Segment Start: RECORDS PROVIDED

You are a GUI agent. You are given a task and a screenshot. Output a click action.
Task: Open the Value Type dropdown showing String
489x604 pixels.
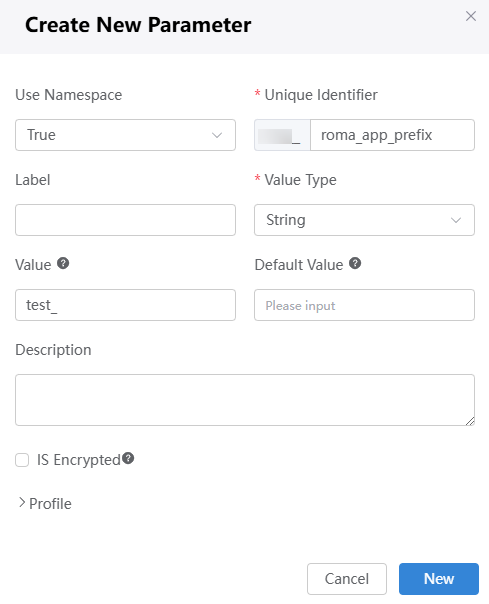[x=364, y=220]
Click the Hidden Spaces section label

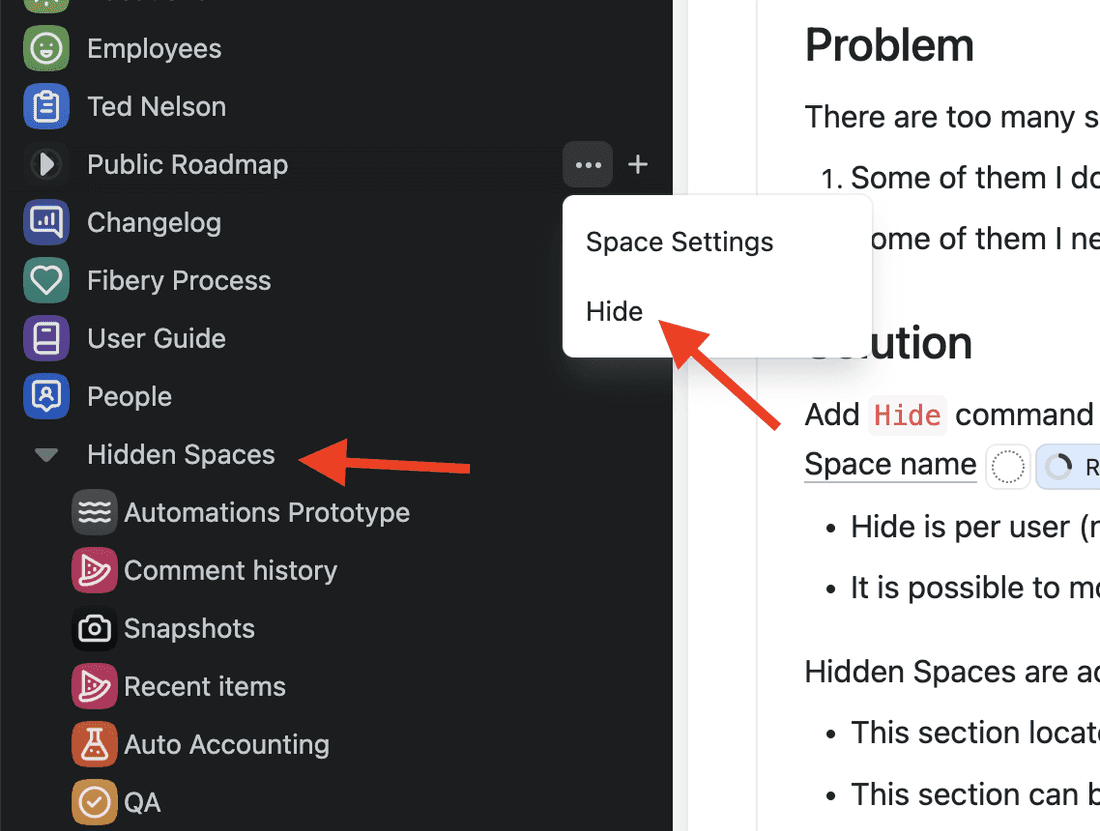[x=181, y=454]
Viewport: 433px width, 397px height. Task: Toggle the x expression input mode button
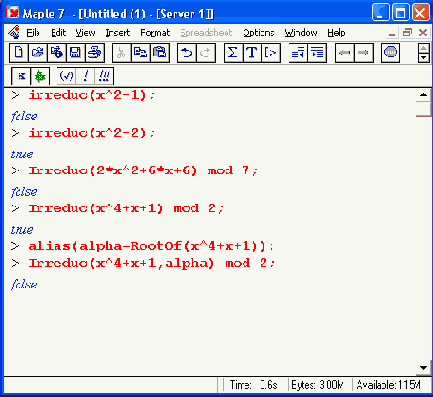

Segment End: RECORDS PROVIDED

Here the records must be restated exactly, minus any images.

RESULT OF THIS EXERCISE ▸
You are a GUI agent. You are given a task and a screenshot. Output a click action.
Task: Open the Value Type dropdown showing String
489x604 pixels.
[x=364, y=220]
Click the Hidden Spaces section label

[x=181, y=454]
Viewport: 433px width, 397px height. Task: Toggle the x expression input mode button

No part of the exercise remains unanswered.